Belfast Telegraph

Thursday 25 December 2014

DebateNI home of Northern Ireland politics

Stormont budget crisis shows Belfast Agreement was flawed: Failure to agree on welfare reform leaves us all facing cutbacks

Stormont’s budget crisis illustrates Belfast Agreement is based on a flawed premise
Stormont’s budget crisis illustrates Belfast Agreement is based on a flawed premise

The current crisis over Stormont’s budget illustrates that the Belfast Agreement is based on a flawed premise and can never deliver good government for the people of Northern Ireland.

The failure of the Executive to agree on welfare reform leaves us all facing the prospect of cutbacks on basic services like gulley cleaning, footpath repairs and street lighting.

The Health Minister has warned that the severity of the cuts will put patient safety at risk and “destroy” the NHS.

The Justice Minister has echoed  a warning from the Chief Constable that the cuts to his budget will directly impact on keeping people safe.

The Finance Minister has issued apocalyptic warnings about further cuts coming down the track unless welfare reform is agreed. 

Sinn Fein claim that they are taking a stand against Tory cuts but the reality is that because changes have not been made to the welfare system cuts are having to be made elsewhere.

The simple reality is that a government which cannot keep the street lights on and cannot guarantee the safety of its people due to cuts to frontline services has failed.

We shouldn’t be surprised because the architecture of the Belfast Agreement is fatally flawed.

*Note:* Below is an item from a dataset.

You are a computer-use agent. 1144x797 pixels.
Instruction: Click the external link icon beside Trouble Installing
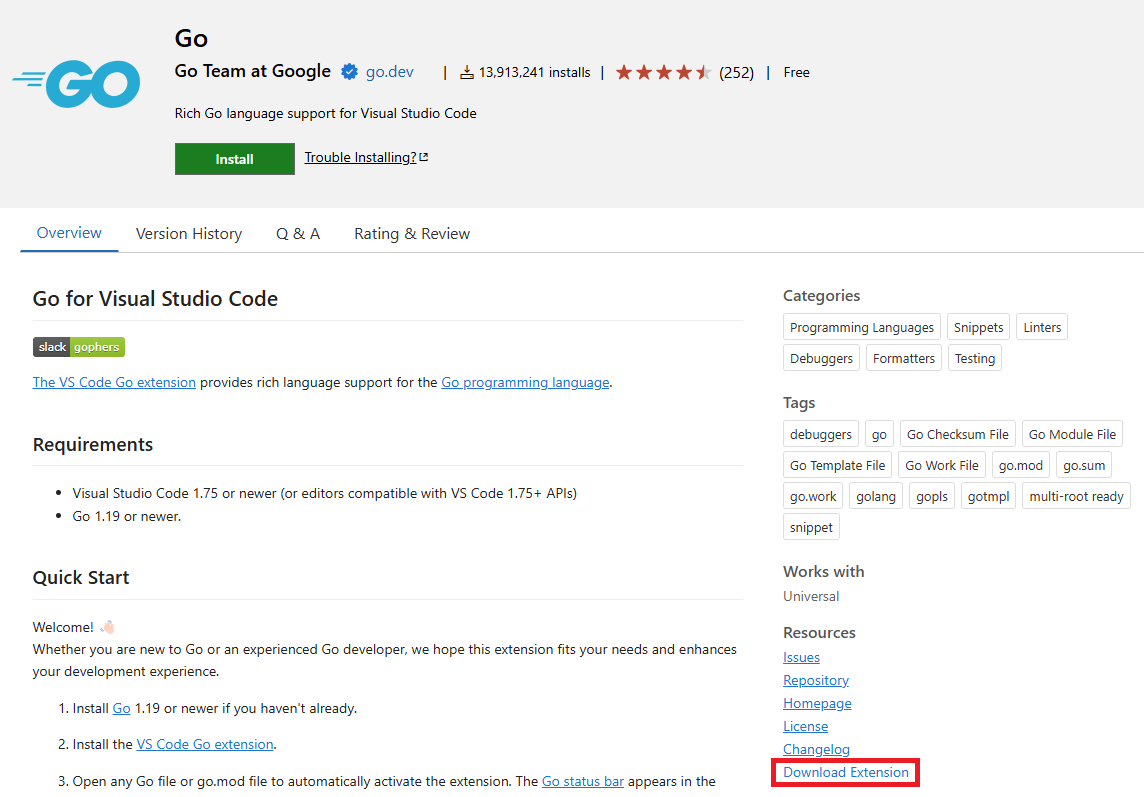pyautogui.click(x=424, y=157)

There is often hear talk about the Agreement bringing normal politics to Northern Ireland but the reality could not be further from the truth. We are unique in the Western World because the electorate are denied the two fundamentals of any democracy – the right to vote a party out of government and the right to have an opposition.

Nowhere else in the UK would a party get away with saying, “People vote for them and therefore I have to be in government with them” – a line frequently trotted out by the DUP. Sinn Fein obtained a lower percentage share of the vote in the last Assembly election (27%) than the Labour Party did at the last Westminster election (29%) and yet no one claims that it is outrageous that the Labour Party are in opposition.

The reality is that Sinn Fein are in government not because they won an outright majority or came to a normal coalition agreement with another party or parties. They are in government because the Northern Ireland system has been rigged to ensure that they will be in government for ever and a day due to mandatory coalition.

Shamefully the DUP and UUP prop up this system.

As long as Northern Ireland is lumbered with the unworkable system of mandatory coalition with its inbuilt mutual vetoes which Sinn Fein have used to block everything from welfare reform to the Ulster Aviation Society open day nothing will change and we will lurch from one crisis to the next – which of course is in the interests of republicans in the long term as they do not want Northern Ireland to even exist!

It’s time unionists faced up to the reality that while Stormont with its £50,000 a week hospitality bill and fleet of ministerial cars may be delivering for the political class  it isn’t and can’t deliver the good government which Northern Ireland both needs and deserves.